Cloud Security & Data:

SentinelOne added runtime cloud security and another cloud security product acronym to the fold. This time, it’s Cloud Infrastructure Entitlement Management (CIEM). CIEM offers seamless oversight of access controls for cloud assets. It can “detect over-privileged humans and machines, pinpoint toxic permission combinations and curtail risk with greater speed and efficiency.” This was the largest product gap remaining between SentinelOne’s suite compared to Palo Alto and CrowdStrike. Important debut.

Customer Wins Cited:

  • Its SIEM tool led to an expansion with a global aerospace firm. The first is ingesting 2x the data it used to and is saving money compared to its old SIEM vendor.

  • Global financial institution replaced 4 endpoint vendors with its product.

  • For one of the largest U.S. hospitals, Sentinel and a leading competitor were both deployed. The other vendor led to instant breaches and so this customer cut the other vendor.

Macro & Go-to-Market:

Macro did not improve Q/Q for SentinelOne. It simply executed better and began to see the fruits of its go-to-market overhaul to accelerate big customer growth and overall results. It’s seeing direct yet early progress in new business generation, pipeline, competitive win rates and its overall growth outlook. 

“We continue to win a significant majority of competitive evaluations against both next gen and legacy vendors across endpoint data and cloud.”

SentinelOne Founder/CEO Tomer Weingarten

Momentum here helped drive the outperformance this quarter. I would love to see $100K ARR customer growth accelerate, but it was too early to expect that this quarter. 

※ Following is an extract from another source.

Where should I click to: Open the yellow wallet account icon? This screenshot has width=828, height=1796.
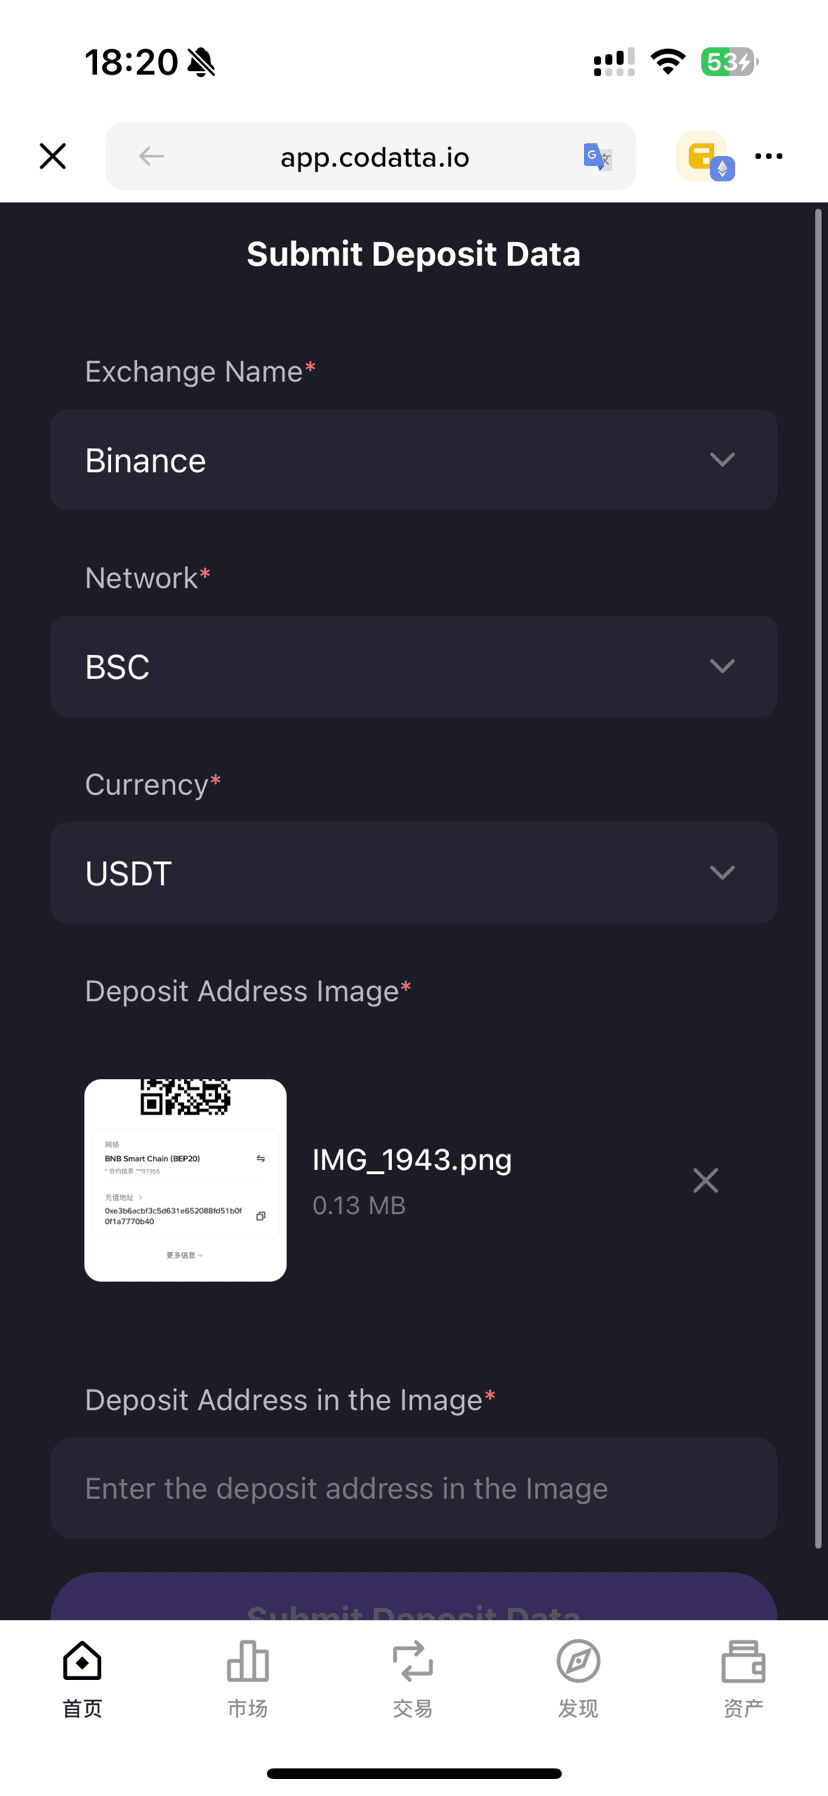(705, 157)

It’s leaning more heavily into its managed security service provider (MSSP), incident provider and cyber insurance partnerships. SentinelOne doesn’t struggle on the technology side. The team will readily tell you their tech is world-class, and 3rd party research firms do routinely back that boldness up. Where SentinelOne struggles is on the awareness and selling sides. It’s imperative to use these partners to help spread the word. It’s also imperative to work more closely with the public cloud vendors, like Google. Considering this, its expanded Mandiant Consulting (owned by Alphabet) partnership this quarter to make it the partner of choice across incident response is notable.

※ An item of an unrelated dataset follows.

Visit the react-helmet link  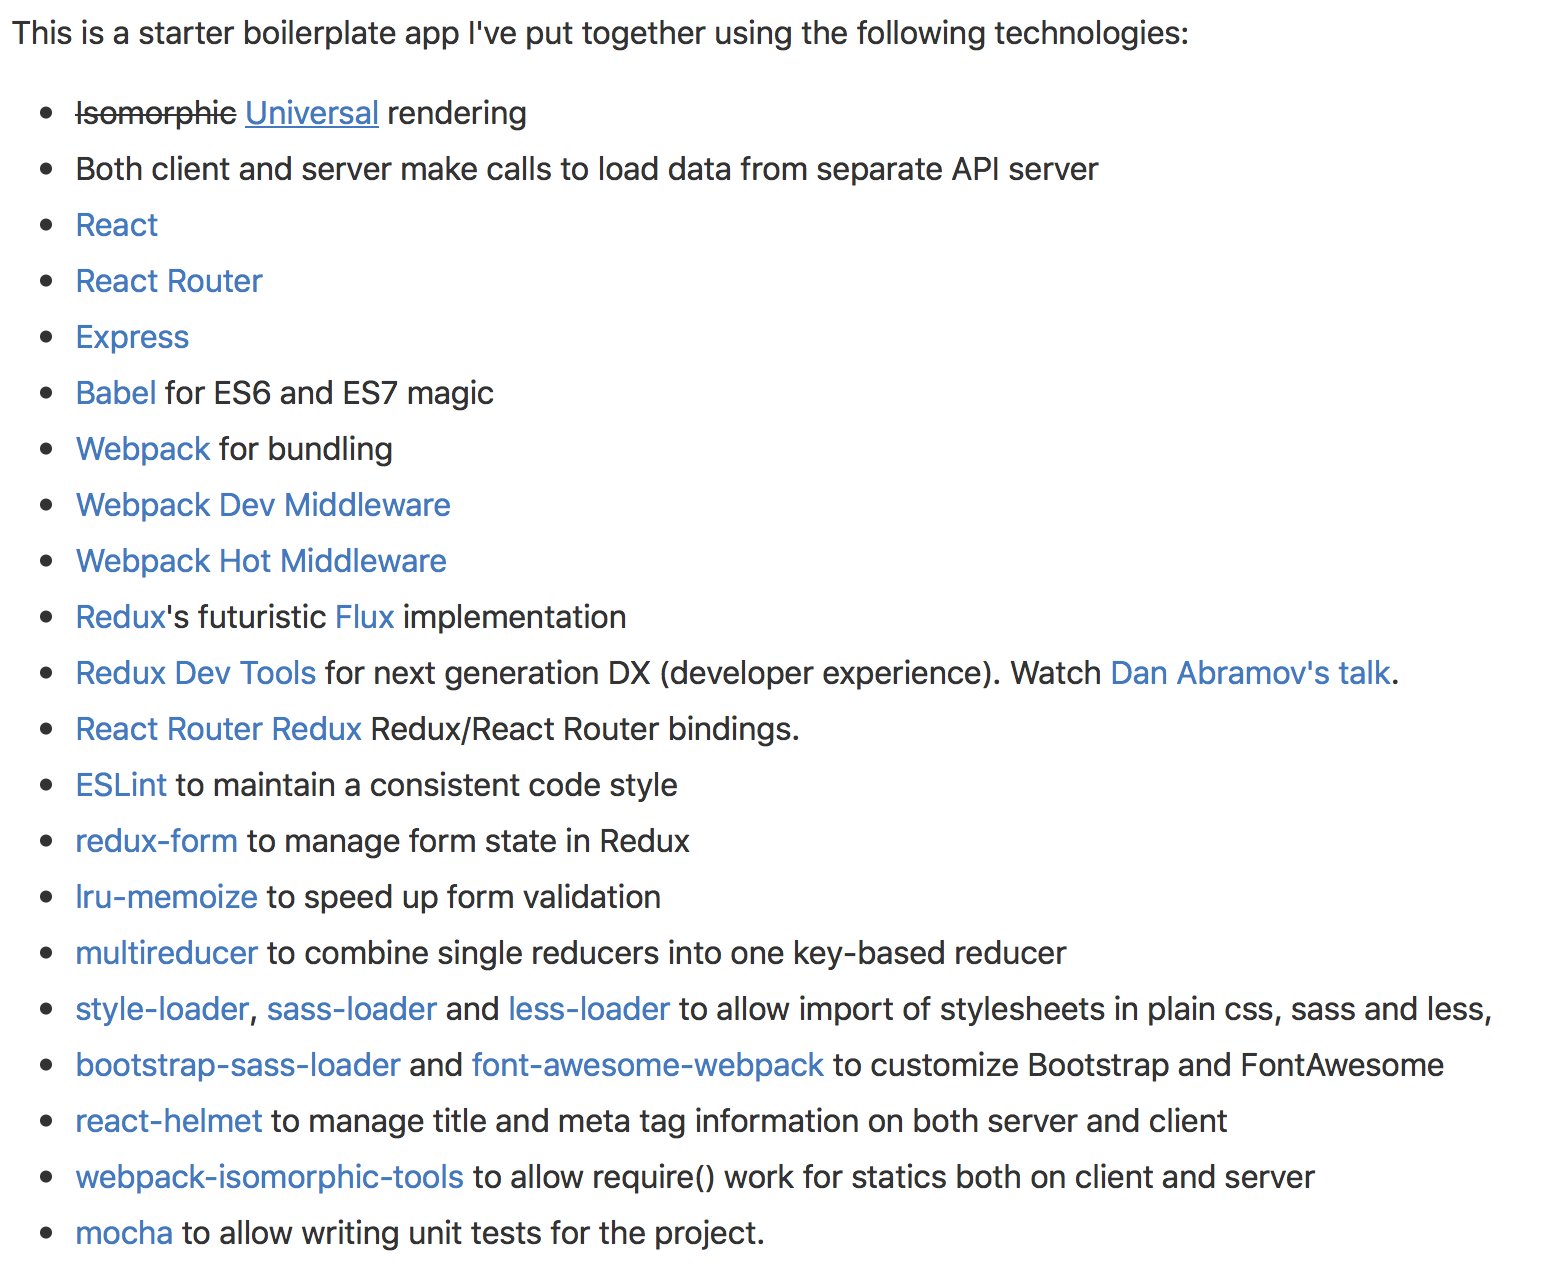(x=169, y=1121)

  • Created a network of insurers to help smaller clients find affordable rates as part of its SentinelOne Risk Assurance Initiative.

  • Partnered with Cybersecurity and Infrastructure Security Agency (CISA) to “provide threat detection and response across federal IT assets.”

g. Take

I wanted a larger annual guidance raise amid all of the commentary on already winning new customers from the CrowdStrike outage. I was slightly disappointed until I heard the revenue guidance doesn’t include any potential positive impacts from CrowdStrike. 

That potential positive impact will not come in Q3. It could come in Q4, as SentinelOne should be far enough along in some sales cycles to close deals. Commentary on deal closures already happening makes me quite confident in that being the case. Companies don’t make “snap decisions” on switching security vendors, so this will take more time than most thought.

With that said, results were again very good. The investment case is still quite strong. It offers best-in-class growth and leverage, with a pristine balance sheet and immense optionality. And? If I’m picking on a raise as my main source of disappointment, you know the quarter went relatively well.